Saturday, October 08, 2011

Sopat Ali



Sopat Ali, 2011

Sopat Ali is the best mechanic in Shillong, and perhaps the best mechanic in the whole of Meghalaya. He can take a Premiere Padmini apart down to the last screw, and put it back together without the help of a manual. My dad's 31 year old Padmini is still going strong thanks to Sopat Ali.

Sopat is about seventy-five now, but hardly looks more than sixty. Sopat tells my father many stories, some of which my father told me yesterday which I will recount in this post.

Sopat Ali's father was a bartender in Pinewood Hotel when the British were still in India, but in his lifetime, he never tasted a drop of alcohol. His father would bring empty bottles of liquor home. Sopat and his brothers would collect the lees in those bottles, mix them all together, sell the concoction and buy chana-choor with that money.

When the British left, they gifted his father a considerable amount of land. Sopat's brothers are all well established today. However, Sopat lives in a ramshackle wood-cabin. Sopat was employed as a foreman in the French Motor Works Company. When the company went bankrupt, Sopat was left unemployed. If Sopat had, then, opened his own garage, he would have been a rich man now, but Sopat was not very street-smart.

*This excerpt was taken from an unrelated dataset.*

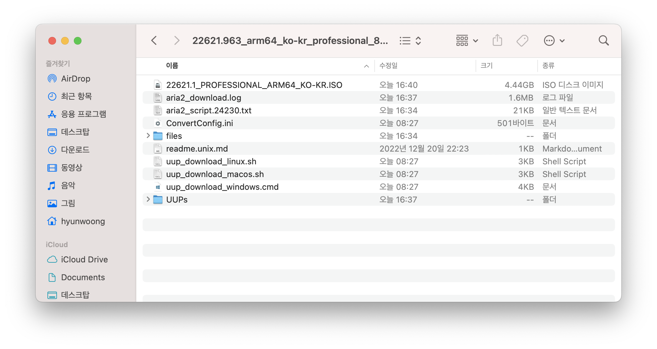The height and width of the screenshot is (349, 657).
Task: Sort by the size (크기) column header
Action: tap(486, 66)
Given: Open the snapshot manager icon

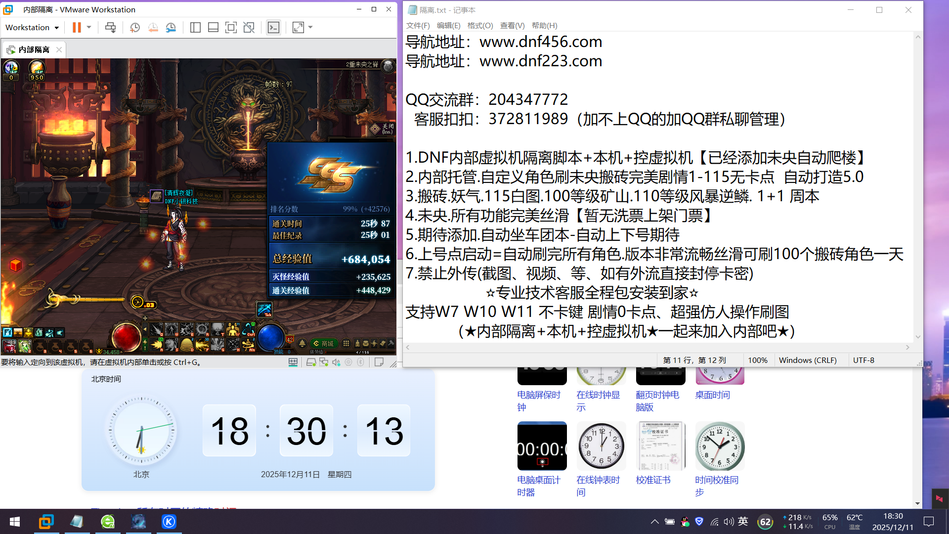Looking at the screenshot, I should tap(172, 28).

Sopat has been associated with our family since 1958. My uncle owned a Dodge bus, a Fiat taxi and a personal Chevrolet car. Sopat was always the man to turn to if anything went wrong.

Sopat is a very innovative person. The best masons and mechanics are always very innovative. If he had a better education, I have no doubt he would have been the pride of any research laboratory in India.

Once, Sopat was driving Dhiren Dutta, a lawyer and a family friend, from Itanagar to Shillong in his Standard 10 car. There was a puncture, and the spare wasn't in good shape. Sopat unscrewed the tyre, took the tube out, filled the tyre with twigs, leaves, branches and any other vegetation he could find, and then screwed it back. He drove the car with the same tyre for fourteen more kilometers till he could find a place where the tube could be repaired.

Another time, the same Standard 10 ran out of Mobil oil in the highway, and a garage was nowhere to be found. Sopat bought a small amount of mustard oil, and used it instead of Mobil oil till he reached the next garage.

Sopat was driving the same Standard 10 to Silchar once. He hit a pot-hole and badly damaged the engine oil pump. Sopat quickly realized that the pump will not be able to push Mobil oil into the engine, and decided to drown the engine in Mobil oil. Luckily, he was carrying a large supply of engine oil; he poured four litres of mobil oil into the engine. This work-around was enough to allow the car to be driven to a workshop in Silchar. The mechanic in Silchar was amazed at the ingenuity of the man.

The governor of Assam had a Buick 12 cylinder car which broke down once, and was taken to the French Motor Works at Assam. The mechanics there tried to fix it in vain. Finally, Sopat was summoned from Shillong at midnight. Sopat quickly spotted that the wiring of the twelve cylinders was incorrect, and fixed it. Sopat was given a baksheesh of one thousand rupees for fixing it. The sum was a big amount in the 1960s.

A couple of years ago, one of dad's friends was frustrated with his Maruti Omni. He had taken it to the workshop multiple times. The mechanics at the workshop changed various components, but still, it would not start. He told Sopat about his problems. Sopat tried to switch the engine on and immediately realized that the problem was a broken and blocked oil filter. He took out the oil filter out and discarded it. The engine responded. Dad's friend drove the car to the Maruti workshop to replace the oil filter. The mechanics at the workshop started telling him that the car would not start because there was no oil filter. Of course, he didn't buy their cock and bull story, and told them that the engine started because the oil filter was taken out, and the real problem was a blocked oil filter which the mechanics at the workshop could not figure out.

Sopat is a very honest man, honest and simple. He has simple desires. Now and then a cheap shirt, now and then a shoe. He is totally loyal to my father, and would leave everything aside to come to my father's aid if anything went wrong with his car. Sopat Ali reminds me of the poem by Henry Wotton called The Character of a Happy Life.